### The task
Please reproduce the material below word for word, every line included.
## begin
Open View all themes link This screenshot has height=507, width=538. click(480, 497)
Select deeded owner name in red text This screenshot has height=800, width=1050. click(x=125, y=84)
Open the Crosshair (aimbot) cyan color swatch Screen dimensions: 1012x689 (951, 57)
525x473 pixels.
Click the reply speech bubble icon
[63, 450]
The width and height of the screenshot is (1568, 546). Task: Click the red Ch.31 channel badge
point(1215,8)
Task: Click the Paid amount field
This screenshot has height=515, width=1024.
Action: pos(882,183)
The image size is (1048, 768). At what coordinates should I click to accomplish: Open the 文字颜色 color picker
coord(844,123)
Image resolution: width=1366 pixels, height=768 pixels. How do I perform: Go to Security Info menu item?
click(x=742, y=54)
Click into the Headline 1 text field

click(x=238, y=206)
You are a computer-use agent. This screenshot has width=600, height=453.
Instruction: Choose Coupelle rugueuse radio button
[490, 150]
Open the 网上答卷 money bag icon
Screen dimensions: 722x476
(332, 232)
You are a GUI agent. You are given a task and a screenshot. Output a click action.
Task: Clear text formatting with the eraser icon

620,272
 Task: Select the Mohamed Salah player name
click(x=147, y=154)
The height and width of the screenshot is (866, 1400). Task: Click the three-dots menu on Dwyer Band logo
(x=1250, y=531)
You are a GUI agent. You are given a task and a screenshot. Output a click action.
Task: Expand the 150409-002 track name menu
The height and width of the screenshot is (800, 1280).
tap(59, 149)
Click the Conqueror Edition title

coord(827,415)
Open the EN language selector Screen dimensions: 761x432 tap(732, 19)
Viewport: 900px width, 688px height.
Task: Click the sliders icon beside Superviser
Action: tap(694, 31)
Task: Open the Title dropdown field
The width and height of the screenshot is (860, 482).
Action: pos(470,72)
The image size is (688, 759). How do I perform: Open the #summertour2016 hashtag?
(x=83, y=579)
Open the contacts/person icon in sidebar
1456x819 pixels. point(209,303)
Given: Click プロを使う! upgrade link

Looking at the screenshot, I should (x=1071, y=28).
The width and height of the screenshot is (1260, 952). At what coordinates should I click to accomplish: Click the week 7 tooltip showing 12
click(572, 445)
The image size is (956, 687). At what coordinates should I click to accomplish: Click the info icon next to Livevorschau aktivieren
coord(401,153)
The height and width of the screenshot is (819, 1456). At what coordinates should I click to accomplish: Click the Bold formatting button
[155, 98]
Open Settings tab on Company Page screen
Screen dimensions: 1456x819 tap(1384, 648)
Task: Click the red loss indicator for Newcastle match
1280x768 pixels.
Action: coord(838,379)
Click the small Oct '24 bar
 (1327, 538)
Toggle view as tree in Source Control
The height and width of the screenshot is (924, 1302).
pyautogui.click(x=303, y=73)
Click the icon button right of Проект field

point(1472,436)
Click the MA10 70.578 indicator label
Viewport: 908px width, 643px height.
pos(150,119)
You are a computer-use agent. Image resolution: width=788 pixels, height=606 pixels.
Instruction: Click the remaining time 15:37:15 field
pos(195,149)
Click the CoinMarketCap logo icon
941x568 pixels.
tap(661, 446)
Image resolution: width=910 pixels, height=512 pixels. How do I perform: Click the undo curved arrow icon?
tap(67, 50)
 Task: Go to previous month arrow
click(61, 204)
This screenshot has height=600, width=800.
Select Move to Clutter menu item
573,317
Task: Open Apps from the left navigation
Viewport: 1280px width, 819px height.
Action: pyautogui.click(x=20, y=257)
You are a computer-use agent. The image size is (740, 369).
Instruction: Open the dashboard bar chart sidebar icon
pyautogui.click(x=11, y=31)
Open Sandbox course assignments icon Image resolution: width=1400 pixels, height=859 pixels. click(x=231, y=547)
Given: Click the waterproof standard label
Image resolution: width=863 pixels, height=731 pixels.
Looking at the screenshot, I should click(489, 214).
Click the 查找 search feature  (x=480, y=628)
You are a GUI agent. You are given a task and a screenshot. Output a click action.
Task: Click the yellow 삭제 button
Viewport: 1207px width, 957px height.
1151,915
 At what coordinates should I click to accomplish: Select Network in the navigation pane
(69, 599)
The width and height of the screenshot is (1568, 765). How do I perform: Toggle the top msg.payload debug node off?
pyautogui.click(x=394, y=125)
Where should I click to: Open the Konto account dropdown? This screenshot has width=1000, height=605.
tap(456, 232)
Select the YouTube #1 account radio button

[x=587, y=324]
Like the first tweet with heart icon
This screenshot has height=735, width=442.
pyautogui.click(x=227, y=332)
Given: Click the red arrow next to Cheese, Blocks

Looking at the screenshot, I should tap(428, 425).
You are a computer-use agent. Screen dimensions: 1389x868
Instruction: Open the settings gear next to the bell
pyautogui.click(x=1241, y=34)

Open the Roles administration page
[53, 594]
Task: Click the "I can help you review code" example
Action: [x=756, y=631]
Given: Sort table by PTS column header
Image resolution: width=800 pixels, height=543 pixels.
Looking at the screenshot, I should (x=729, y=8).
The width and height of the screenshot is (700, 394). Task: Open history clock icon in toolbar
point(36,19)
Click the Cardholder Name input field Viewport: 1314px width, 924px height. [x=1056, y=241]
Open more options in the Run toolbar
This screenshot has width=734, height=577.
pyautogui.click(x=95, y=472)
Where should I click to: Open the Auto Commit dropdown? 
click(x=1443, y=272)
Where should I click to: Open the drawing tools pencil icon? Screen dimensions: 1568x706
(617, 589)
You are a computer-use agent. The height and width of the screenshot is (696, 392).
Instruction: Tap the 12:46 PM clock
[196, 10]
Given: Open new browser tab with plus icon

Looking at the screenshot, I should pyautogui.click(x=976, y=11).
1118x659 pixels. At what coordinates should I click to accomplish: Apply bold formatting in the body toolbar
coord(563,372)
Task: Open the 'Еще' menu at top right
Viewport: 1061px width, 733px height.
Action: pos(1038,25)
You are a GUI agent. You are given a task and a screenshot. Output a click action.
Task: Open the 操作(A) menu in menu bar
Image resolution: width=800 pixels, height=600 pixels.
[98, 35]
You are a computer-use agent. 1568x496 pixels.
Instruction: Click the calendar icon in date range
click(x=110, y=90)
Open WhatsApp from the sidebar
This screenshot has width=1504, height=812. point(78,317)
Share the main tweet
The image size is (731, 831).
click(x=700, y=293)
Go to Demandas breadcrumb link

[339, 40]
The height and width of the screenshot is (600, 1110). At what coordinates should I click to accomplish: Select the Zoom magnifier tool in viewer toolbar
## end
### Written answer
Open View all themes link This screenshot has height=507, width=538. click(480, 497)
Select deeded owner name in red text This screenshot has height=800, width=1050. click(x=125, y=84)
Open the Crosshair (aimbot) cyan color swatch Screen dimensions: 1012x689 (951, 57)
525x473 pixels.
Click the reply speech bubble icon
[63, 450]
The width and height of the screenshot is (1568, 546). Task: Click the red Ch.31 channel badge
point(1215,8)
Task: Click the Paid amount field
This screenshot has height=515, width=1024.
Action: pos(882,183)
The image size is (1048, 768). At what coordinates should I click to accomplish: Open the 文字颜色 color picker
coord(844,123)
Image resolution: width=1366 pixels, height=768 pixels. How do I perform: Go to Security Info menu item?
click(x=742, y=54)
Click into the Headline 1 text field

click(x=238, y=206)
You are a computer-use agent. This screenshot has width=600, height=453.
Instruction: Choose Coupelle rugueuse radio button
[490, 150]
Open the 网上答卷 money bag icon
Screen dimensions: 722x476
(332, 232)
You are a GUI agent. You are given a task and a screenshot. Output a click action.
Task: Clear text formatting with the eraser icon

620,272
 Task: Select the Mohamed Salah player name
click(x=147, y=154)
The height and width of the screenshot is (866, 1400). Task: Click the three-dots menu on Dwyer Band logo
(x=1250, y=531)
You are a GUI agent. You are given a task and a screenshot. Output a click action.
Task: Expand the 150409-002 track name menu
The height and width of the screenshot is (800, 1280).
tap(59, 149)
Click the Conqueror Edition title

coord(827,415)
Open the EN language selector Screen dimensions: 761x432 tap(732, 19)
Viewport: 900px width, 688px height.
Task: Click the sliders icon beside Superviser
Action: tap(694, 31)
Task: Open the Title dropdown field
The width and height of the screenshot is (860, 482).
Action: pos(470,72)
The image size is (688, 759). How do I perform: Open the #summertour2016 hashtag?
(x=83, y=579)
Open the contacts/person icon in sidebar
1456x819 pixels. point(209,303)
Given: Click プロを使う! upgrade link

Looking at the screenshot, I should (x=1071, y=28).
The width and height of the screenshot is (1260, 952). At what coordinates should I click to accomplish: Click the week 7 tooltip showing 12
click(572, 445)
The image size is (956, 687). At what coordinates should I click to accomplish: Click the info icon next to Livevorschau aktivieren
coord(401,153)
The height and width of the screenshot is (819, 1456). At what coordinates should I click to accomplish: Click the Bold formatting button
[155, 98]
Open Settings tab on Company Page screen
Screen dimensions: 1456x819 tap(1384, 648)
Task: Click the red loss indicator for Newcastle match
1280x768 pixels.
Action: coord(838,379)
Click the small Oct '24 bar
 (1327, 538)
Toggle view as tree in Source Control
The height and width of the screenshot is (924, 1302).
pyautogui.click(x=303, y=73)
Click the icon button right of Проект field

point(1472,436)
Click the MA10 70.578 indicator label
Viewport: 908px width, 643px height.
pos(150,119)
You are a computer-use agent. Image resolution: width=788 pixels, height=606 pixels.
Instruction: Click the remaining time 15:37:15 field
pos(195,149)
Click the CoinMarketCap logo icon
941x568 pixels.
tap(661, 446)
Image resolution: width=910 pixels, height=512 pixels. How do I perform: Click the undo curved arrow icon?
tap(67, 50)
 Task: Go to previous month arrow
click(61, 204)
This screenshot has height=600, width=800.
Select Move to Clutter menu item
573,317
Task: Open Apps from the left navigation
Viewport: 1280px width, 819px height.
Action: pyautogui.click(x=20, y=257)
You are a computer-use agent. The image size is (740, 369).
Instruction: Open the dashboard bar chart sidebar icon
pyautogui.click(x=11, y=31)
Open Sandbox course assignments icon Image resolution: width=1400 pixels, height=859 pixels. click(x=231, y=547)
Given: Click the waterproof standard label
Image resolution: width=863 pixels, height=731 pixels.
Looking at the screenshot, I should click(489, 214).
Click the 查找 search feature  (x=480, y=628)
You are a GUI agent. You are given a task and a screenshot. Output a click action.
Task: Click the yellow 삭제 button
Viewport: 1207px width, 957px height.
1151,915
 At what coordinates should I click to accomplish: Select Network in the navigation pane
(69, 599)
The width and height of the screenshot is (1568, 765). How do I perform: Toggle the top msg.payload debug node off?
pyautogui.click(x=394, y=125)
Where should I click to: Open the Konto account dropdown? This screenshot has width=1000, height=605.
tap(456, 232)
Select the YouTube #1 account radio button

[x=587, y=324]
Like the first tweet with heart icon
This screenshot has height=735, width=442.
pyautogui.click(x=227, y=332)
Given: Click the red arrow next to Cheese, Blocks

Looking at the screenshot, I should tap(428, 425).
You are a computer-use agent. Screen dimensions: 1389x868
Instruction: Open the settings gear next to the bell
pyautogui.click(x=1241, y=34)

Open the Roles administration page
[53, 594]
Task: Click the "I can help you review code" example
Action: [x=756, y=631]
Given: Sort table by PTS column header
Image resolution: width=800 pixels, height=543 pixels.
Looking at the screenshot, I should (x=729, y=8).
The width and height of the screenshot is (700, 394). Task: Open history clock icon in toolbar
point(36,19)
Click the Cardholder Name input field Viewport: 1314px width, 924px height. [x=1056, y=241]
Open more options in the Run toolbar
This screenshot has width=734, height=577.
pyautogui.click(x=95, y=472)
Where should I click to: Open the Auto Commit dropdown? 
click(x=1443, y=272)
Where should I click to: Open the drawing tools pencil icon? Screen dimensions: 1568x706
(617, 589)
You are a computer-use agent. The height and width of the screenshot is (696, 392).
Instruction: Tap the 12:46 PM clock
[196, 10]
Given: Open new browser tab with plus icon

Looking at the screenshot, I should pyautogui.click(x=976, y=11).
1118x659 pixels. At what coordinates should I click to accomplish: Apply bold formatting in the body toolbar
coord(563,372)
Task: Open the 'Еще' menu at top right
Viewport: 1061px width, 733px height.
Action: pos(1038,25)
You are a GUI agent. You are given a task and a screenshot. Output a click action.
Task: Open the 操作(A) menu in menu bar
Image resolution: width=800 pixels, height=600 pixels.
[98, 35]
You are a computer-use agent. 1568x496 pixels.
Instruction: Click the calendar icon in date range
click(x=110, y=90)
Open WhatsApp from the sidebar
This screenshot has width=1504, height=812. point(78,317)
Share the main tweet
The image size is (731, 831).
click(x=700, y=293)
Go to Demandas breadcrumb link

[339, 40]
The height and width of the screenshot is (600, 1110). At what coordinates should I click to accomplish: Select the Zoom magnifier tool in viewer toolbar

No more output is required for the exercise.